##### SUPPLIED MATERIAL #####

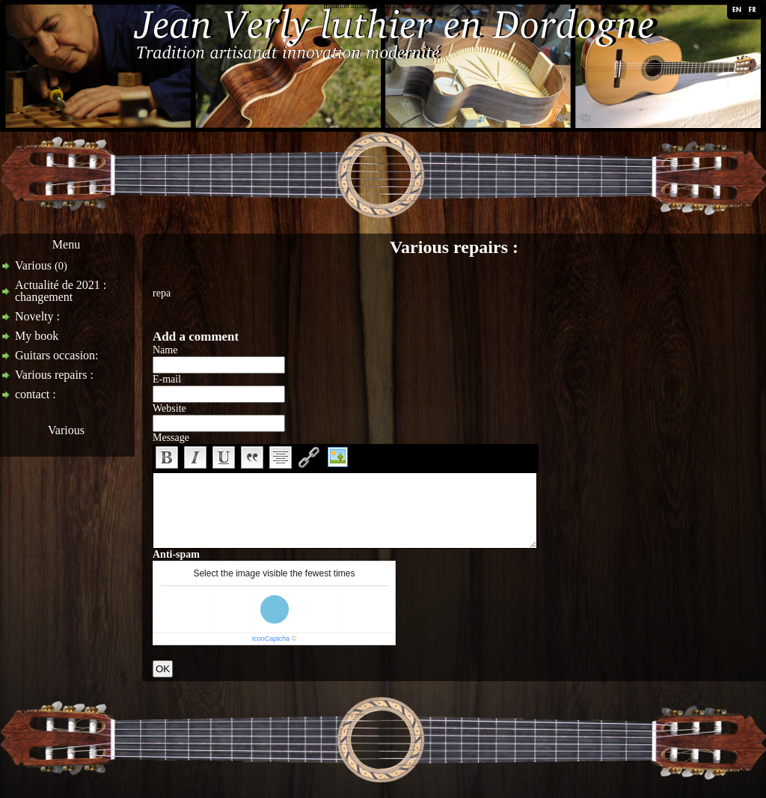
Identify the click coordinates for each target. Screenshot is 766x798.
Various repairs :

#####
##### SUPPLIED MATERIAL #####

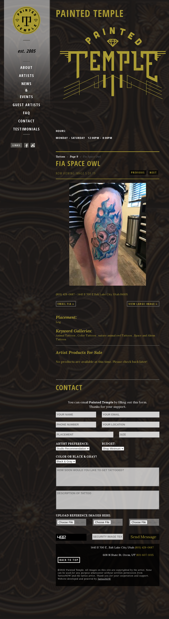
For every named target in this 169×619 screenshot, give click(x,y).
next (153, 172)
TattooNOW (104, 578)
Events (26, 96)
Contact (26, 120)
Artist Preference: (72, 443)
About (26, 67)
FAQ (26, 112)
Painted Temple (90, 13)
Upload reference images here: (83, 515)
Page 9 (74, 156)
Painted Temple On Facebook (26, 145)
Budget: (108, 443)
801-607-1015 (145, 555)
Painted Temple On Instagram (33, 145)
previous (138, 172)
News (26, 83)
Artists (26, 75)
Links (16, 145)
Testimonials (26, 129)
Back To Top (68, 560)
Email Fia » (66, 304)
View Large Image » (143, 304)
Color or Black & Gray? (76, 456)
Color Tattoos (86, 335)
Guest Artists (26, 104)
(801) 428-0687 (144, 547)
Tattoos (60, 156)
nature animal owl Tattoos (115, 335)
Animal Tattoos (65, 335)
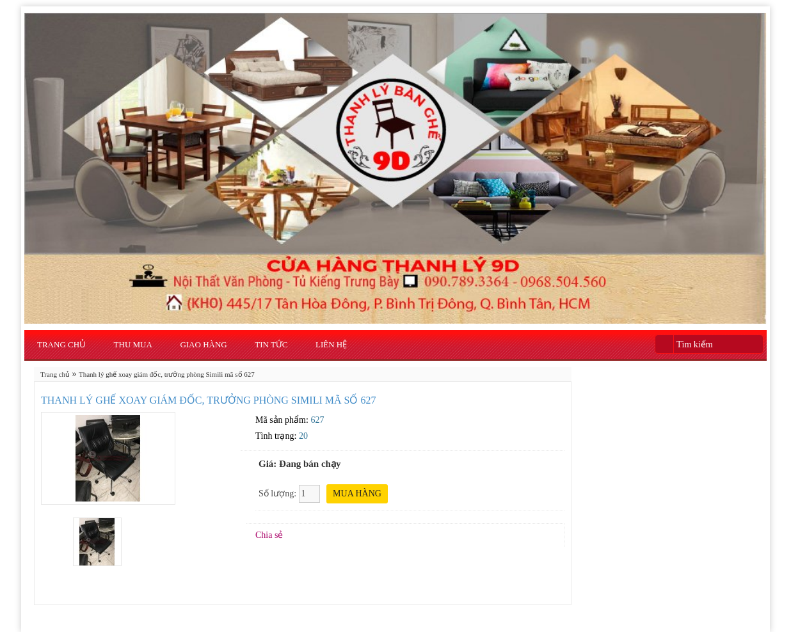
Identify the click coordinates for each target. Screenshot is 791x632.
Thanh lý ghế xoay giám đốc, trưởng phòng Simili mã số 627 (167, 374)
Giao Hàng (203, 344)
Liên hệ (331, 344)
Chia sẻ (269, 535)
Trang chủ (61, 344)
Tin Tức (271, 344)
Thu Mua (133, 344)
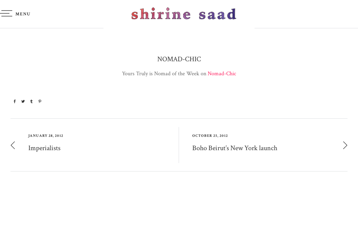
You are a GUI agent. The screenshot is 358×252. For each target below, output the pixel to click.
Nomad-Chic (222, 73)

#####

Rewrite the stretch of rows from the line containing "Liên hệ (331, 344)" through the line containing "Nomad-Chic (222, 73)" as a numbered list, skipping any blank lines. Leave the pictures out of your list.

▶ WRITTEN SOLUTION
1. Liên hệ (331, 344)
2. Chia sẻ (269, 535)
3. Trang chủ (61, 344)
4. Tin Tức (271, 344)
5. Thu Mua (133, 344)
6. You are a GUI agent. The screenshot is 358×252. For each target below, output the pixel to click.
7. Nomad-Chic (222, 73)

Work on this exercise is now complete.